Web browsers are reinvented; Apple’s Safari dominates mobile phones and tablets

“Mobile phones, wearable devices and self-driving cars are generating buzz as the future of technology,” Jessica E. Lessin reports for The Wall Street Journal. “But the old Web browser is being reinvented too, in a trend with implications for how consumers work and entertain themselves online.”

“The browser industry may have appeared staid in recent years, with the market dominated by tech giants such as Microsoft Corp., Google and Apple.
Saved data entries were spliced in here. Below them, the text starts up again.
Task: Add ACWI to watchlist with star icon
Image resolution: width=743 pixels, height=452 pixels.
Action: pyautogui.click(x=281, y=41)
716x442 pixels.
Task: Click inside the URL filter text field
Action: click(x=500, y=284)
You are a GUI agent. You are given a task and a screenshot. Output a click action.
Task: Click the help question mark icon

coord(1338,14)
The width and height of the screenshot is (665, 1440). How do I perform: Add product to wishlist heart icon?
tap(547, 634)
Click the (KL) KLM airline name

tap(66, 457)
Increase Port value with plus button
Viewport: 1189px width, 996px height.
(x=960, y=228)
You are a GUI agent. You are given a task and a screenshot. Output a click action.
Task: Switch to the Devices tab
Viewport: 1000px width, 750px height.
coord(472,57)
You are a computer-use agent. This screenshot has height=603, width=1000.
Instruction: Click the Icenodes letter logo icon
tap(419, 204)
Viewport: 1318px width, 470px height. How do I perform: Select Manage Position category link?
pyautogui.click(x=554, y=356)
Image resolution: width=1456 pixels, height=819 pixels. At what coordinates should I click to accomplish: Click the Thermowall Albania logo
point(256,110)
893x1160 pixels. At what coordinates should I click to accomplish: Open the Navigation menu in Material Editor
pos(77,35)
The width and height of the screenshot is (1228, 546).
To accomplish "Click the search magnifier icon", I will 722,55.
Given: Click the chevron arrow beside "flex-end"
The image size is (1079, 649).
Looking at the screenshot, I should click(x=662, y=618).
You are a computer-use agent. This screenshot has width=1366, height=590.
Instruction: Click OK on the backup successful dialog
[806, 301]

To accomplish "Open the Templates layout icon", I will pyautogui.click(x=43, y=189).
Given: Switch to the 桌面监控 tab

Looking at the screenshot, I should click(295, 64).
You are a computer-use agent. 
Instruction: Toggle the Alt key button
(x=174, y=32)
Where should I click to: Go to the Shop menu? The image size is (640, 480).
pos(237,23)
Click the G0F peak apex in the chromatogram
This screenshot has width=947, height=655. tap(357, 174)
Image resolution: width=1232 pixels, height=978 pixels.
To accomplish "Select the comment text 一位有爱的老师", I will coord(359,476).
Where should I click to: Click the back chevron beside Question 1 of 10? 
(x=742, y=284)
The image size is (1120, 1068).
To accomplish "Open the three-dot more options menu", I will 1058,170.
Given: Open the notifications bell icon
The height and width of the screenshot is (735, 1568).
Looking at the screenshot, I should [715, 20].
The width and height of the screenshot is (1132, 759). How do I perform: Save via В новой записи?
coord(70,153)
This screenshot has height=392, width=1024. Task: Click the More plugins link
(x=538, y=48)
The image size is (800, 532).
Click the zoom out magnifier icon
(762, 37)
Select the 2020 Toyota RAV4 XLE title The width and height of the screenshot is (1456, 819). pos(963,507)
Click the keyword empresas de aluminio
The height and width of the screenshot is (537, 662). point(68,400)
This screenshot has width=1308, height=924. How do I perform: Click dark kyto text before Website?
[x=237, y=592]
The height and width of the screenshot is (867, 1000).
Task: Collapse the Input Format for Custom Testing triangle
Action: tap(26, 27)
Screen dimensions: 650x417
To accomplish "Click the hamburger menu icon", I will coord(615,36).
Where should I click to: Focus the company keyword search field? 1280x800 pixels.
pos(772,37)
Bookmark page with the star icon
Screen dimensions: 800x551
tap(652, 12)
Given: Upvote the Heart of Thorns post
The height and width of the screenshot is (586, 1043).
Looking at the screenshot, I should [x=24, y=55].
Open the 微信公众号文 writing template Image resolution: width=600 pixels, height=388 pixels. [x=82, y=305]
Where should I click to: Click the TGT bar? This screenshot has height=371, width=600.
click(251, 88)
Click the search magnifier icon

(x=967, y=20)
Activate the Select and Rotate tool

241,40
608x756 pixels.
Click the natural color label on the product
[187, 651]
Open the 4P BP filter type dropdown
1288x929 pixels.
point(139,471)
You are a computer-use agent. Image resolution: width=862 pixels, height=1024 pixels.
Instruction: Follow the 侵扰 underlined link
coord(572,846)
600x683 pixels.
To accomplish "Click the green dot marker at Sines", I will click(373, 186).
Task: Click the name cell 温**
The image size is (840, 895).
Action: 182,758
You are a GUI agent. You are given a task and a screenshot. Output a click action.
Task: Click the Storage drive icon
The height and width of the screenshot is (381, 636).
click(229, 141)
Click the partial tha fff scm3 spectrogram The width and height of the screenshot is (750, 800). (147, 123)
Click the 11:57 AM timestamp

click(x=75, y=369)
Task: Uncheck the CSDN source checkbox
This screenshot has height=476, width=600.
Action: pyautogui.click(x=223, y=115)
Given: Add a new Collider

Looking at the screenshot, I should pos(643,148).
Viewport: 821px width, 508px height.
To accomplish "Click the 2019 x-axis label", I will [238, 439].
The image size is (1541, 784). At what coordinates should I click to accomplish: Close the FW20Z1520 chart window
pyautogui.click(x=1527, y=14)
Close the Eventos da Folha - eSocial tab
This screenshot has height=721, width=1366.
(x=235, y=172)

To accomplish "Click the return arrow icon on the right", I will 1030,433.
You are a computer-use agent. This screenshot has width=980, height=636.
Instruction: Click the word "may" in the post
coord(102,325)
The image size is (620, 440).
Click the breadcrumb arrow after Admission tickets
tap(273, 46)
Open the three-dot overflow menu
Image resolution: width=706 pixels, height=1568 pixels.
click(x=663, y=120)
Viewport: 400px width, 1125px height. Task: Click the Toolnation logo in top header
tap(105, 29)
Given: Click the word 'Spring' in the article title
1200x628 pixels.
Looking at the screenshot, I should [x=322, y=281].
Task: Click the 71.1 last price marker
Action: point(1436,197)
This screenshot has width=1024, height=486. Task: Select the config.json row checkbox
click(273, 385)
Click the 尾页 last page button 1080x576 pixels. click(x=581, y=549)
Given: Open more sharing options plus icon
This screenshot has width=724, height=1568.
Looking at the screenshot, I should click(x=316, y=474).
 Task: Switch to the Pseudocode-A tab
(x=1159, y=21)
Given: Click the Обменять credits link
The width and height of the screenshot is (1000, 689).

Microsoft’s Internet Explorer remains the market-share leader for desktop browsers, according to Net Applications, with a 56% share of the desktop market globally,” Lessin reports. “Apple’s Safari browser leads on mobile phones and tablets, with 59% share, thanks to the popularity of the iPhone and iPad.”

Lessin reports, “But behind the scenes, many companies have quietly been enhancing and reimagining the Web browser, as new technologies have made it possible to do numerous activities in the browser instead of through software downloaded to a computer or mobile device. The set of new programming techniques enabling the features is often referred to as HTML5.”

Read more in the full article here.

Related articles:
Happy 10th birthday Safari! Thanks for changing everything – January 17, 2013
How Apple’s Safari browser started life as ‘Alexander’ and hid itself from the world – January 4, 2013
Thanks, Steve: HTML5 takes the Internet by storm – May 8, 2012
Steve Jobs to Bill Gates – Kiss my ass – January 7, 2003
Steve Jobs Macworld Keynote live coverage here – January 7, 2003

15 Comments

    1. Really. Each and every iOS device that is being used to surf was sold by Apple at a profit. If 59% of the mobile eyes are looking at Apple iOS screens, Apple profits from that. Ads that Apple serve or control are also a source of cash flow for Apple. There is no loyalty for the non-Apple devices and in the end, Apple will own this market. If you sell free phones you are future Apple iRoadKill. (See: BlackBerry)

  1. I remember the days when people begged Apple to adopt Flash so they could get porn on their iOS devices. All that uproar over Flash was about one thing: porn, porn, porn. Flash had a vice grip (no pun intended) over the online porn industry. Now there’s nary a porn site that won’t work with iOS thanks to their widespread adoption of HTML5 features, forced by Steve’s crusade against Flash.

    How ironic is it that Steve proclaimed Android the porn platform while Apple was for families, yet by killing Flash he made it easier than ever to access porn through mobile Safari.

    1. Except for all those porn sites that do work on iOS already, and the growing number of porn site adopting it. Historically, porn is always at the forefront of every other major technological innovation in human communication – from painting, sculptures, written language, photography, films, to the Internet – and so far HTML5 has been no exception.

  2. but remember, every joe blow six pack android user is smart enough to change their browser string to trick websites into believing it’s safari, thus artificially inflating iOS score

    /s

    (apparently that’s actually a reason used by a few phandroids to justify why their market share and usage share have no correlation)

  3. I prefer Eother Opera or Chrome browsers on my iPhone. Safari is a bit overrated. Not bad, but could be better. I just wish Firefox would come to iOs.

  4. it’s too bad that I can’t delete safari. I already don’t use it for both my PC and my phone. chrome is the best for both. you know it. plus, it is just common sense that android based browsers share much higher using internet. do you think that iphone share is way more than android? NO. it won’t happen, can’t happen. use your damn knowledge.

    1. Go ahead and use Chrome if you want Google knowing everything you do… that’s the price of admission. I prefer privacy in my browsing. Your “common sense” is trumped by actual web usage statistics that measure OS connection and not browser. Android usage is nowhere near iOS usage on the Internet. . . It never has been.

  5. Well, it can not replace an app.
    Like Facebook said on their first conference call or some presentation they had. They embraced HTML5 totally and tried to do everything with it Pushing html5 trough their Apps and such. What they discovered after a while was that the technology was not ready yet and after more than a year of work with html5 they decided to abandon the project for specific apps for each platform.